Concept (“how does it work?”)

Required:
  • Problem / motivation
  • Core model (entities, invariants, state machine if applicable)
  • Failure modes (what can go wrong; guarantees and non-guarantees)
  • Related references (schemas, endpoints, events)

Guide (“how do I do X?”)

Required:
  • Prerequisites
  • Steps (ordered, copy/paste friendly)
  • Expected outcomes (what success looks like)
  • Troubleshooting (common errors and fixes)

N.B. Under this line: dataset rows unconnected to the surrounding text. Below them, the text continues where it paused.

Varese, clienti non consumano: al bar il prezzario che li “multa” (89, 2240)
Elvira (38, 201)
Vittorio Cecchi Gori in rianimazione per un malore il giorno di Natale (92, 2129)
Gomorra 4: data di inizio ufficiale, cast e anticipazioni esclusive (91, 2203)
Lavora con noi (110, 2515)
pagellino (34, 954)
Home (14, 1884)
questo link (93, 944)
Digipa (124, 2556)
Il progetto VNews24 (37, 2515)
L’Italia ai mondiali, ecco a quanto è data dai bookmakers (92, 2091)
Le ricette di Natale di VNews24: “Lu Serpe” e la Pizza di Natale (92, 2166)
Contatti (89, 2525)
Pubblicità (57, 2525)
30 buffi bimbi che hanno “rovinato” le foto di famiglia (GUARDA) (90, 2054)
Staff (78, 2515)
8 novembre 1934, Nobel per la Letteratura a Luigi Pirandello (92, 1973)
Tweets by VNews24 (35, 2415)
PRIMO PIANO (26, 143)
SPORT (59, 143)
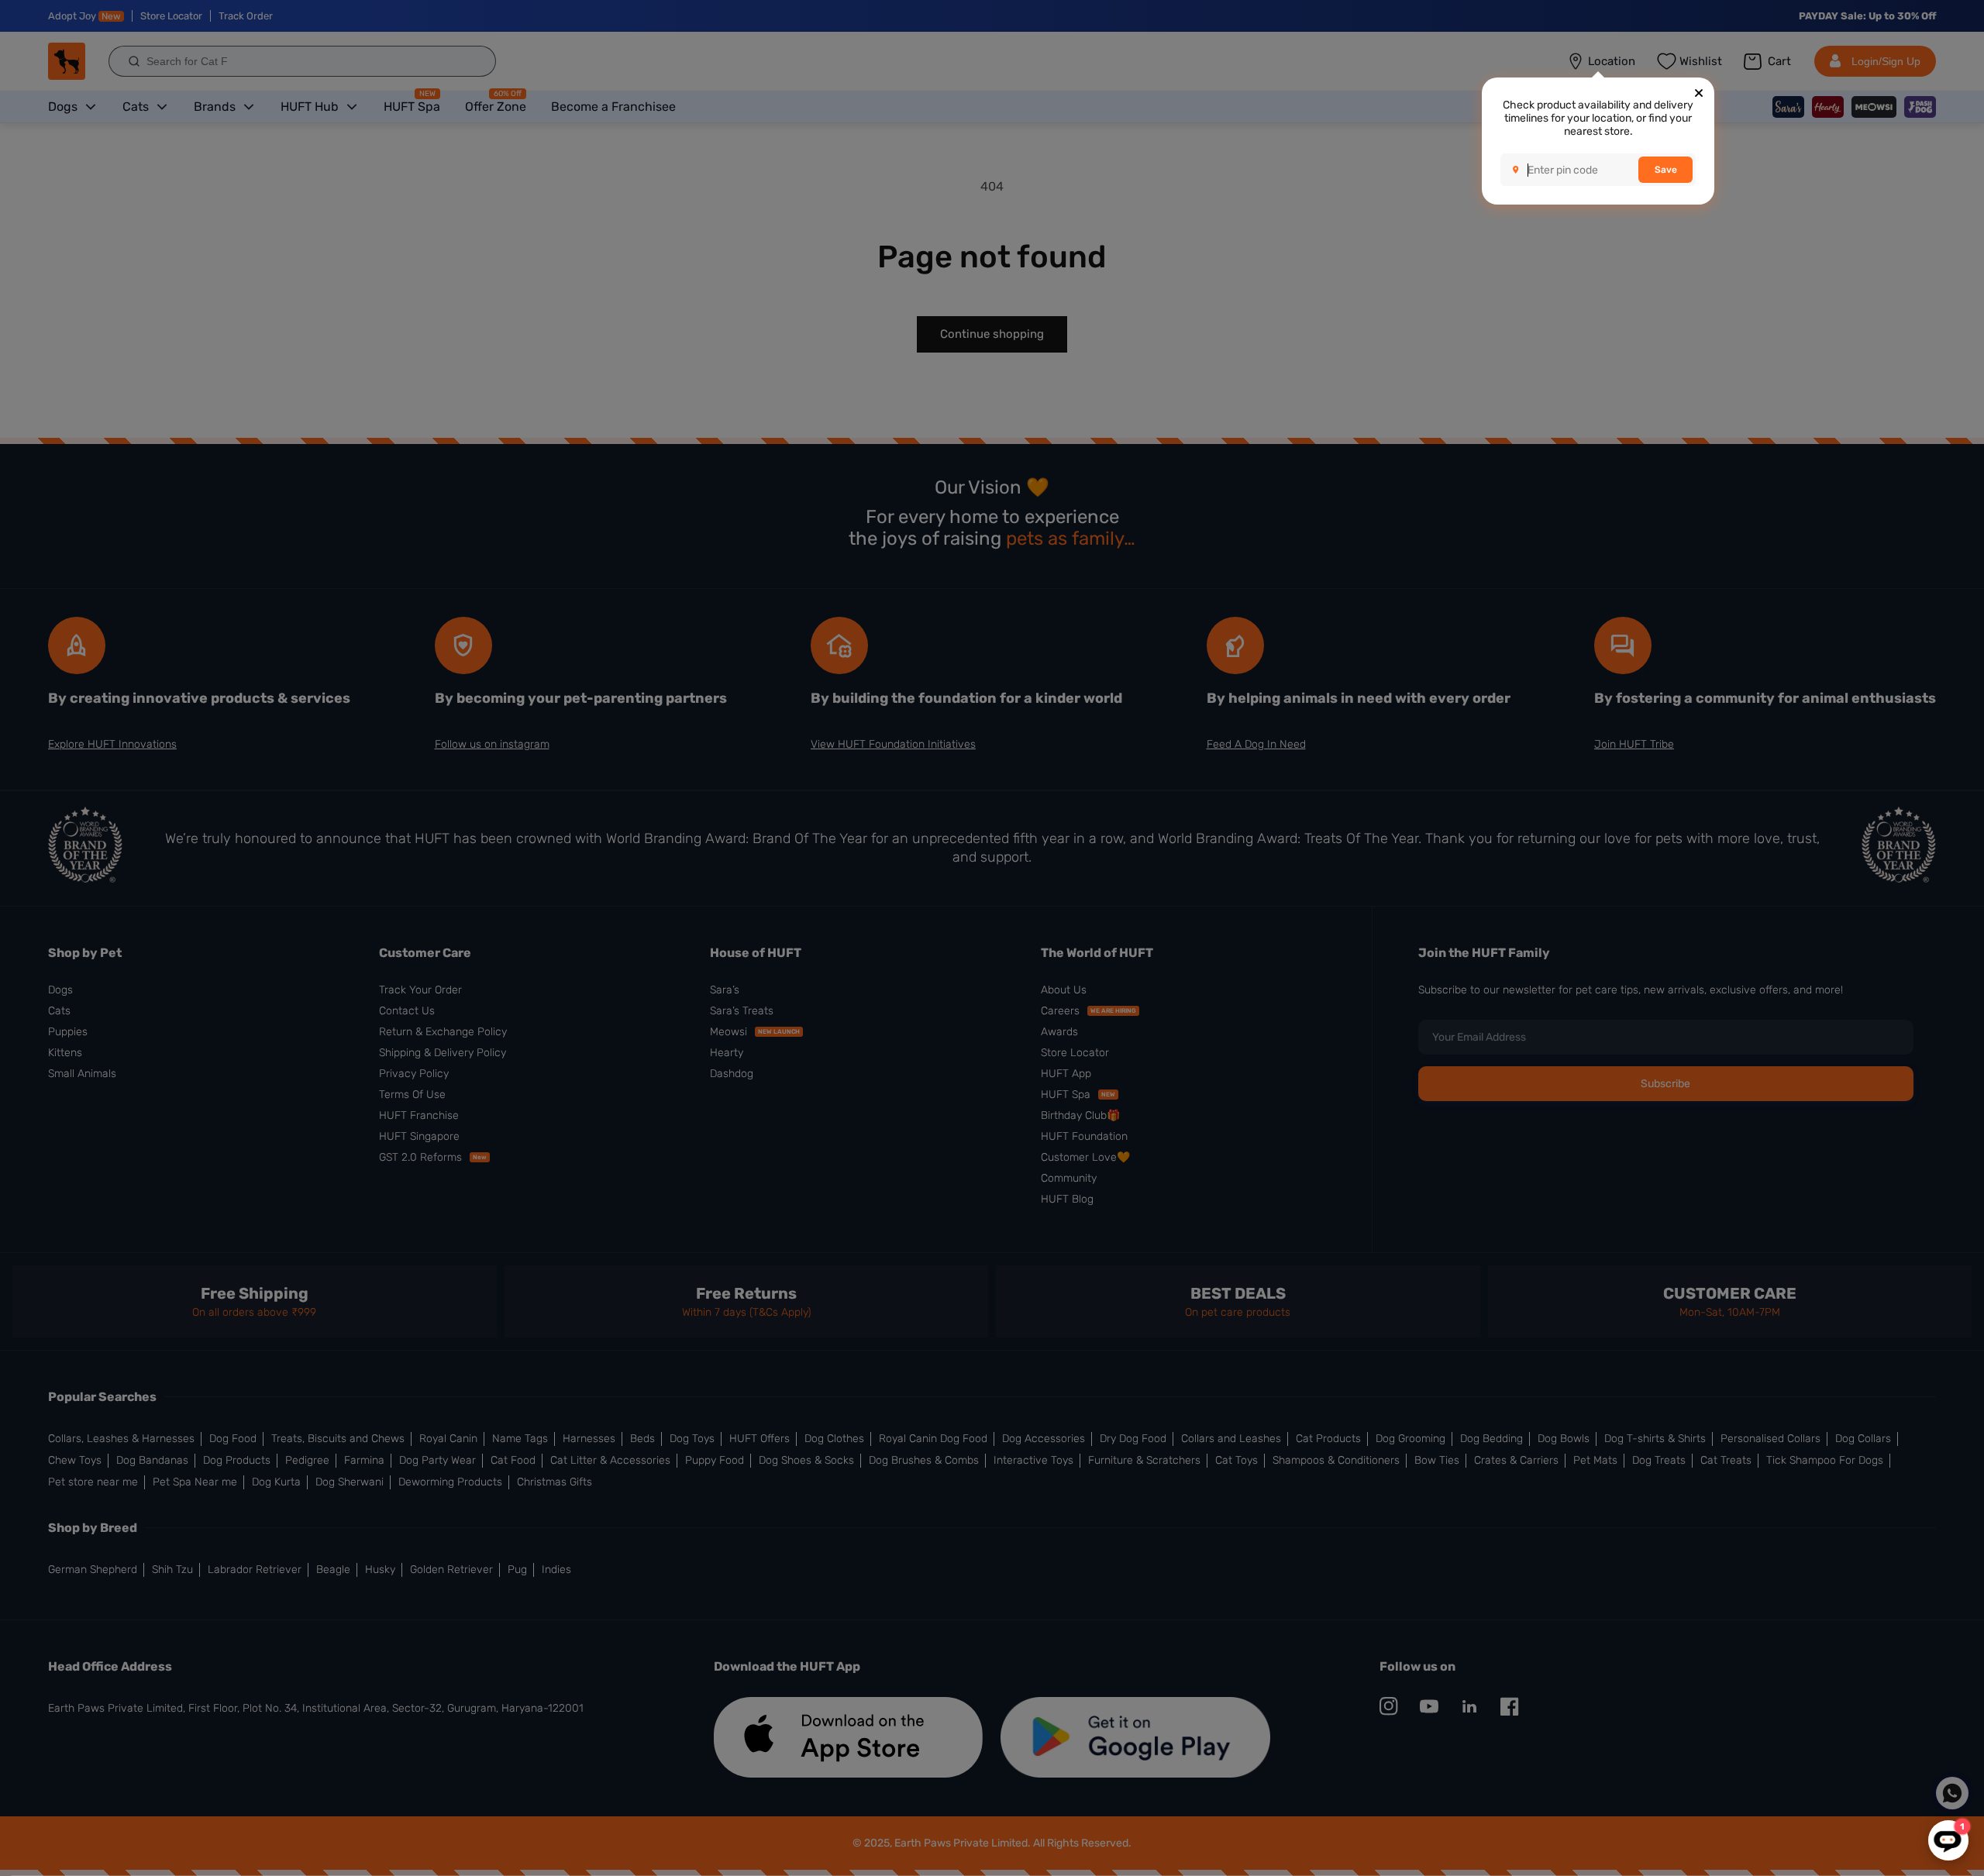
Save (1666, 169)
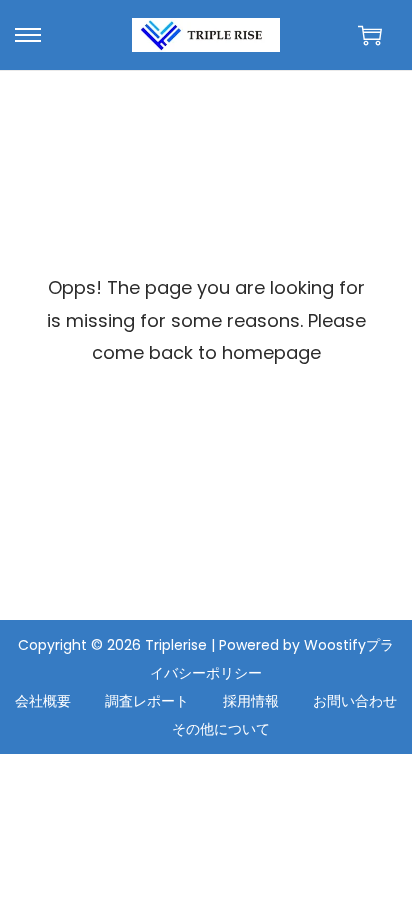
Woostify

Reference (“exactly what is supported?”)

Required:
  • Canonical source link (OpenAPI, proto, event schema, config)
  • Versioning policy (or link to it)
Rule: if the content is already expressed in a machine-readable spec, do not re-type it. Instead, render it (generated) or link to it.

Runbook / Operations

Required:
  • Signals (metrics/logs/traces, dashboards)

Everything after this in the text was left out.